Well, the fact that I do it at all is because I come from a punk rock background, where the fans and bands on stage are really the same people. It was a really small community, so you interacted with each other. It never left me, even as the scene became bigger and bigger. I remember meeting The Clash when I was little, and those guys were so cool to me. They treated me so nicely, and I was such a fan. They disarmed me, in the sense that they didn’t even give me a chance to be star-struck, because they made me feel that I belonged. That left such an impression on me, so I never had the rock star shit that, ironically, some of the hardcore bands started to have, like their shit don’t stink. It always stuck with me, to try and be gracious to fans. At the end of the day, you’re really no better than them. It does expose me to a lot of bullshit, though, because I didn’t grow up in a world with the internet, so you get a lot of assholes who just want to push your buttons. That’s their moment of glory, to get a rise out of someone. It’s just so fuckin’ weak. It’s a culture of spineless cyber assholes. I post a lot of stuff. I don’t want to say “self-help,” because I think that’s a jive term, but I’ve received a lot of positive feedback from some of the encouraging posts I put up there for people to keep fighting through shit. And I want to say this for the record, that I don’t feel for one second that I’m this guy with all the answers. I’m no guru, and when I post this type of stuff, I’m speaking more to myself, to remind myself to keep going and to give myself a boost. I’m trying to repeat mantras of encouragement and to remind myself that you have to keep fighting through bullshit, no matter how tough it gets. A lot of people are going through stuff that’s way worse. So I’m not trying to create this sort of image for myself, but posting these public words of encouragement seems to be having a positive effect, and I think that’s cool, weird, and sure as shit better than, “Hey buy my new record!” (laughs)
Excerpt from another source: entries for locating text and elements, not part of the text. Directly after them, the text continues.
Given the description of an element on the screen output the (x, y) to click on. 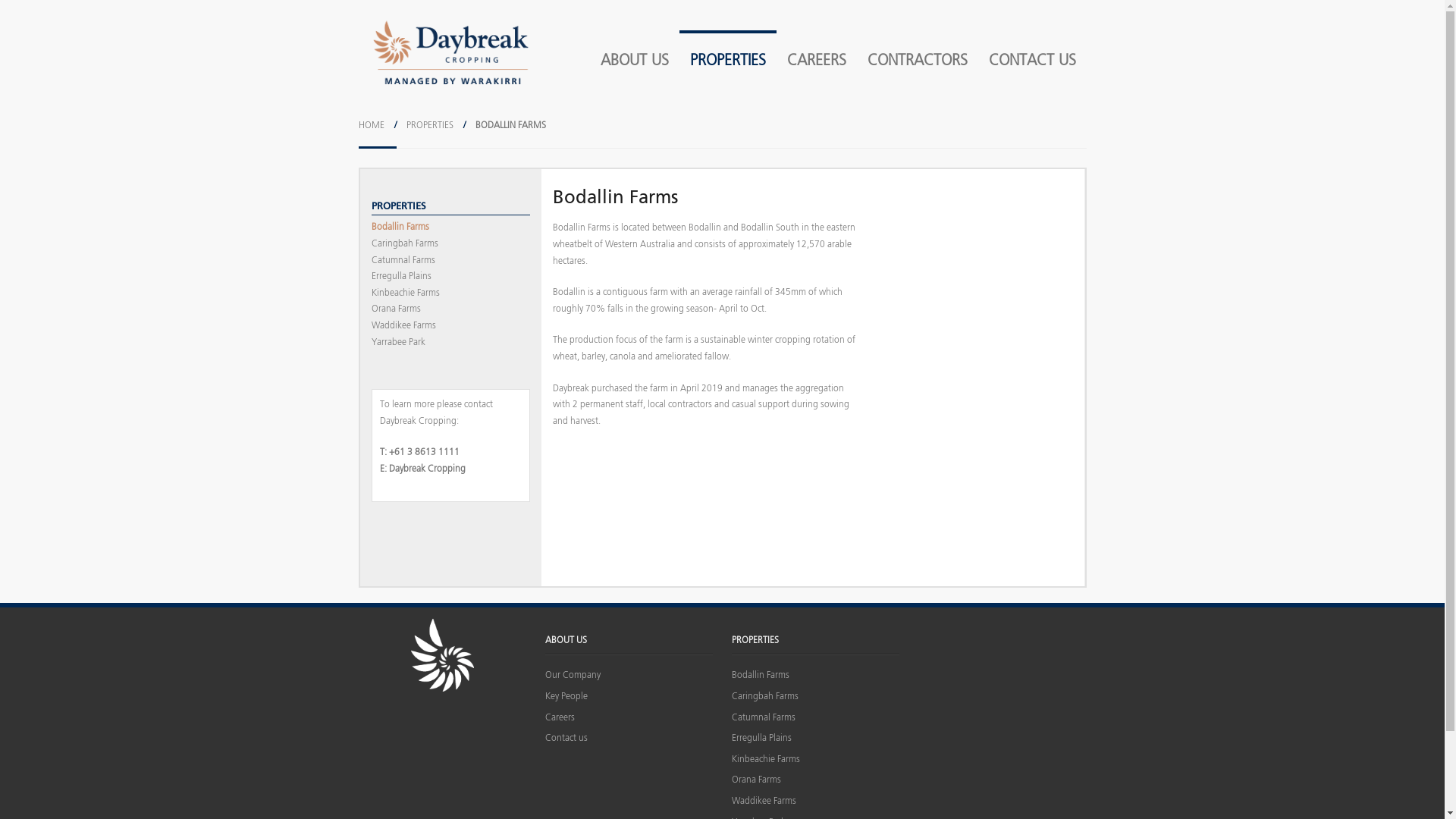
HOME Element type: text (370, 125)
Bodallin Farms Element type: text (760, 676)
CONTRACTORS Element type: text (917, 60)
Our Company Element type: text (572, 676)
PROPERTIES Element type: text (429, 125)
ABOUT US Element type: text (634, 60)
Catumnal Farms Element type: text (403, 261)
PROPERTIES Element type: text (727, 60)
Kinbeachie Farms Element type: text (765, 760)
Waddikee Farms Element type: text (763, 802)
Caringbah Farms Element type: text (764, 697)
Orana Farms Element type: text (756, 780)
Orana Farms Element type: text (395, 309)
Daybreak Cropping Element type: text (426, 468)
Contact us Element type: text (566, 739)
Catumnal Farms Element type: text (763, 718)
CAREERS Element type: text (816, 60)
CONTACT US Element type: text (1032, 60)
Careers Element type: text (559, 718)
Kinbeachie Farms Element type: text (405, 293)
Key People Element type: text (566, 697)
Caringbah Farms Element type: text (404, 244)
Yarrabee Park Element type: text (398, 343)
Bodallin Farms Element type: text (400, 227)
Waddikee Farms Element type: text (403, 326)
Erregulla Plains Element type: text (401, 277)
Erregulla Plains Element type: text (761, 739)
Given the description of an element on the screen output the (x, y) to click on. 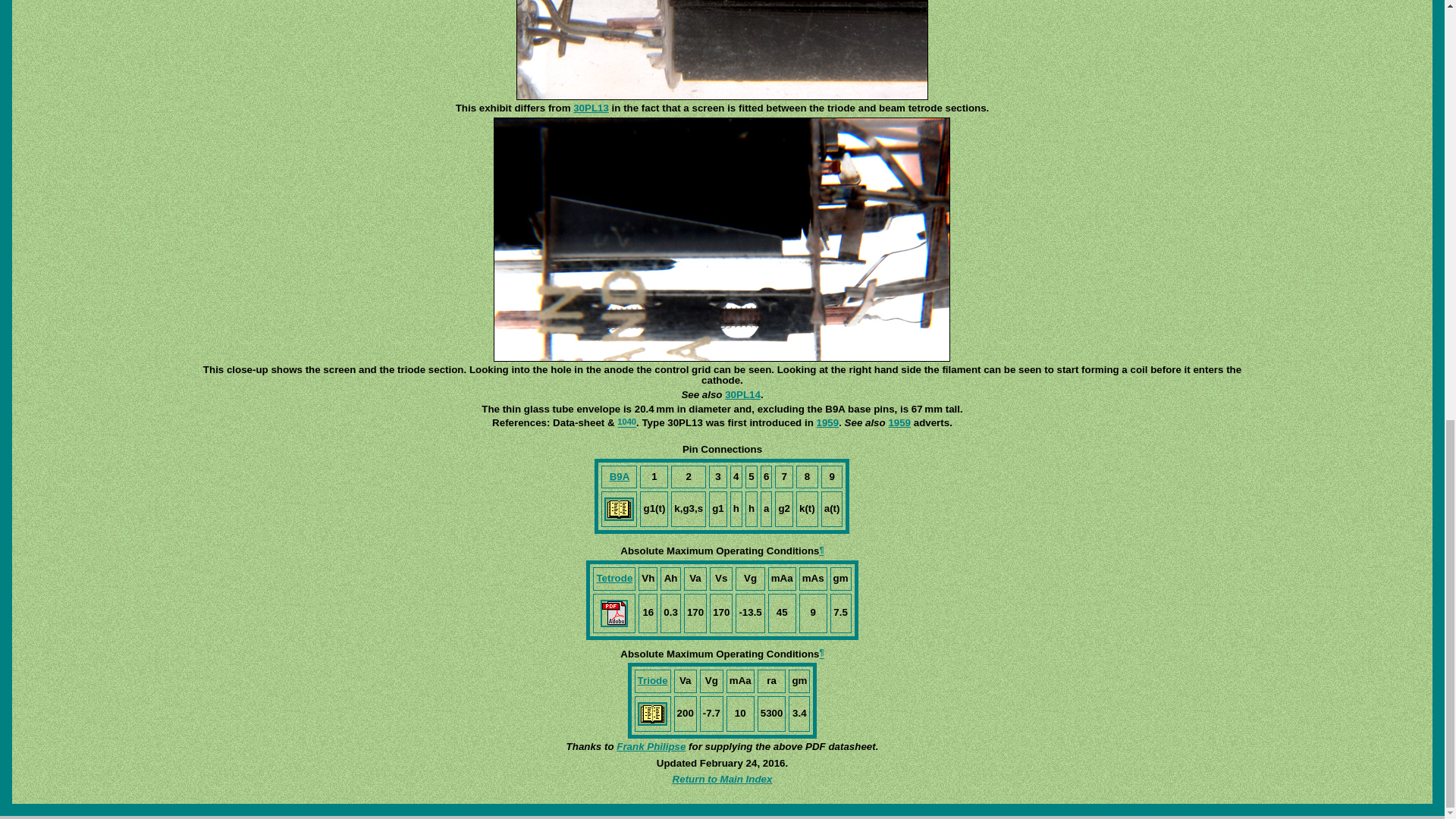
1959 (828, 422)
B9A (620, 476)
Triode (652, 680)
1959 (899, 422)
Return to Main Index (722, 778)
Frank Philipse (650, 746)
30PL14 (742, 394)
30PL13 (590, 107)
Tetrode (613, 577)
1040 (626, 422)
Given the description of an element on the screen output the (x, y) to click on. 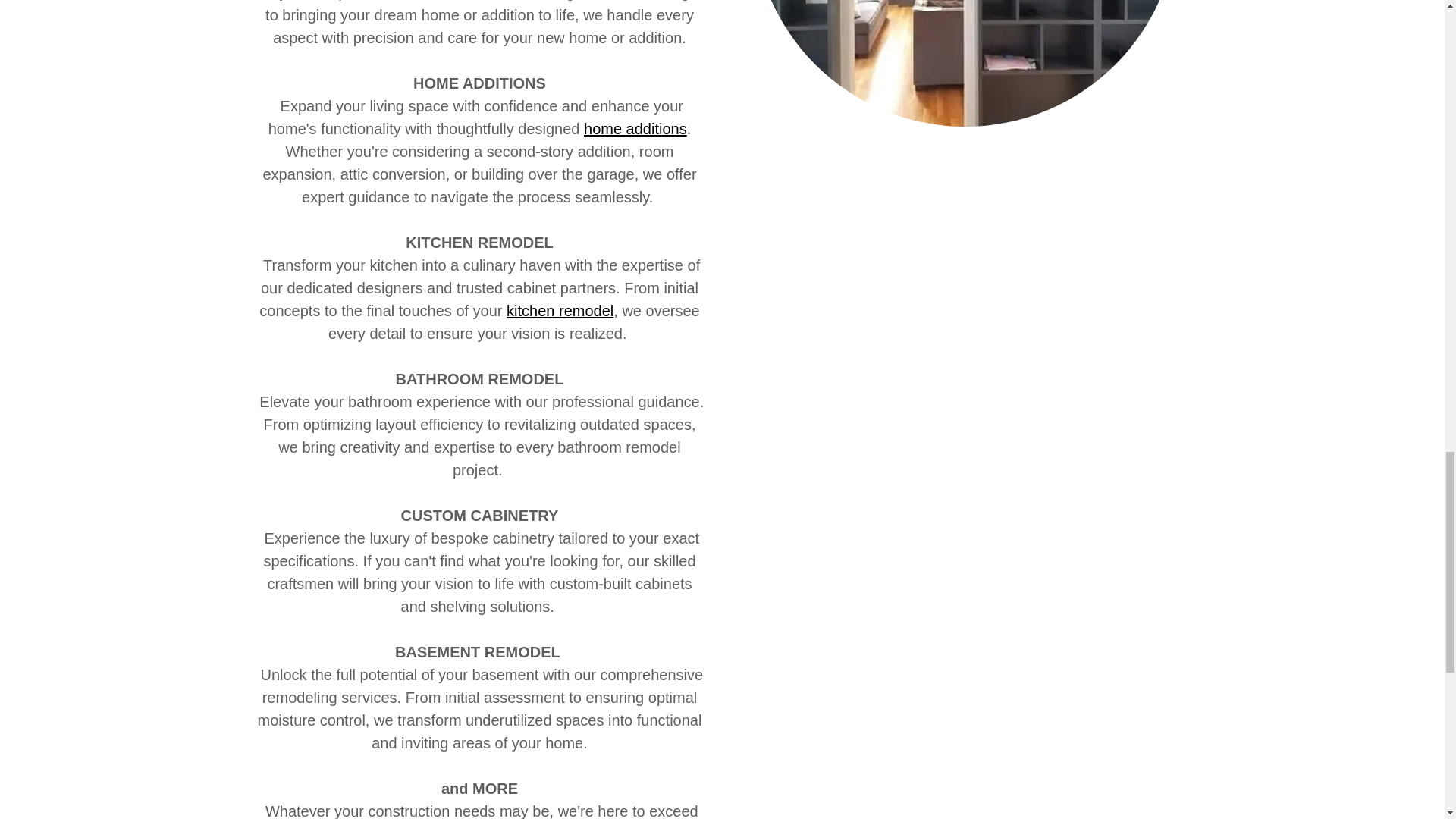
home additions (635, 128)
kitchen remodel (559, 310)
Given the description of an element on the screen output the (x, y) to click on. 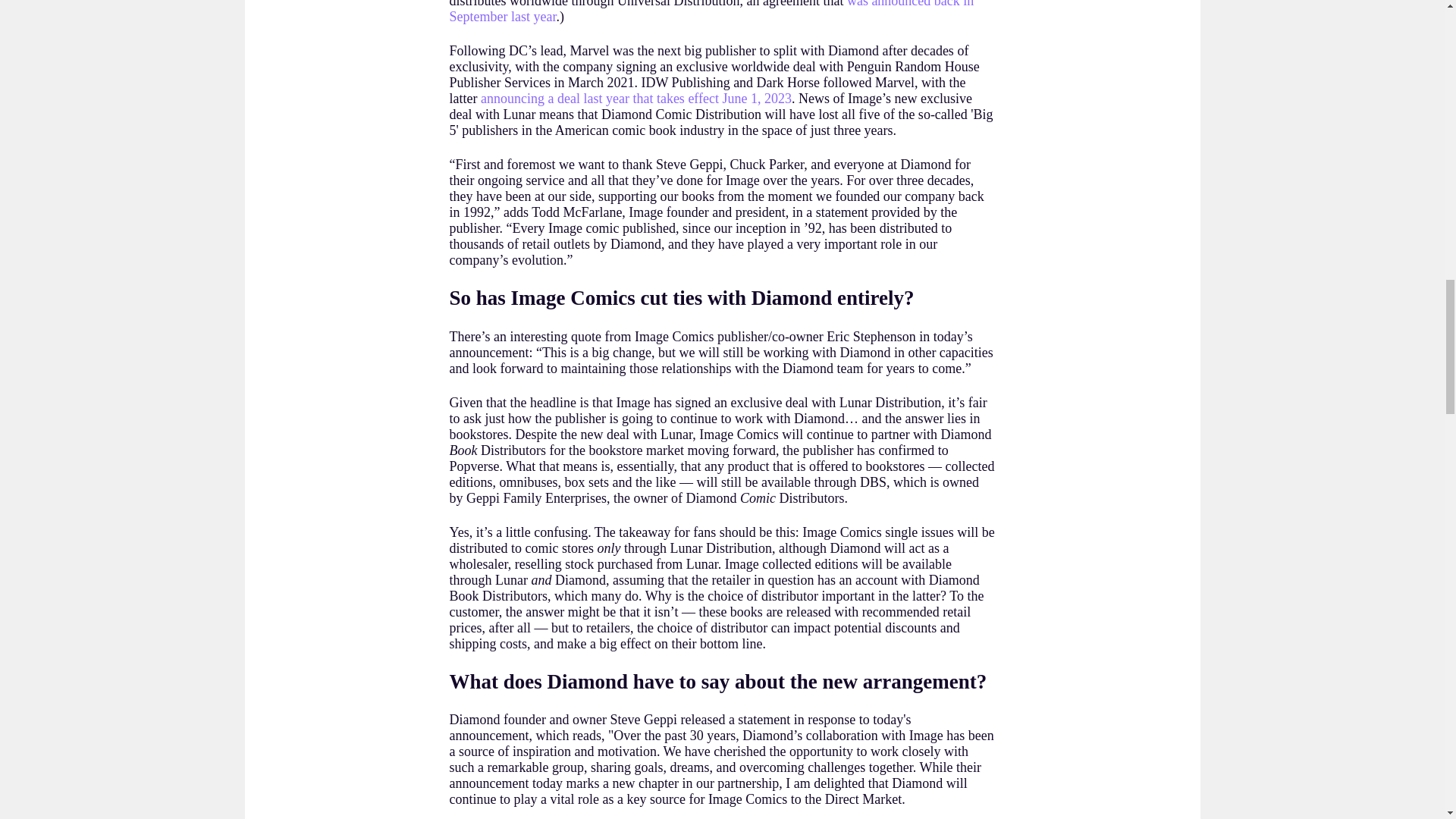
announcing a deal last year that takes effect June 1, 2023 (636, 98)
was announced back in September last year (711, 12)
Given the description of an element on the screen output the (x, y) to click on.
I was lucky enough, and it seems like a lifetime ago now, to see the first Cro-Mags reunion in the early 2000s, when you toured with Bad Brains. Was there any discussion as to which songs both Cro-Mags iterations play live?
Well, first of all, there is no both Cro-Mags. There’s one Cro-Mags. There’s another group of people that, per the terms of the settlement, are being permitted to use the name Cro-Mags JM. They are being permitted to use that, so long as they use the JM attached to it, but there’s only one Cro-Mags, and the owner of that Cro-Mags trademark, worldwide, in all shapes and forms, is the man you’re talking to right now. So, again, those guys are being permitted to use that name, with that attachment, and that attachment has to be the same size as the lettering “Cro-Mags.” It has to be the same font and it has to be on the same line. Again, I didn’t win any name back. It was always mine. Unfortunately, having to spend the money to establish that fact, once and for all… (laughs) Well, it just had to be done! You know, Phil Campbell from Motörhead plays on a track on the new album, and ironically, Lemmy came to me in a dream! He said, “Take it back, mate. It’s yours, you started it.” That’s when I took them to court, so then I got his guitarist to play on a track! I figured it made perfect sense (laughs).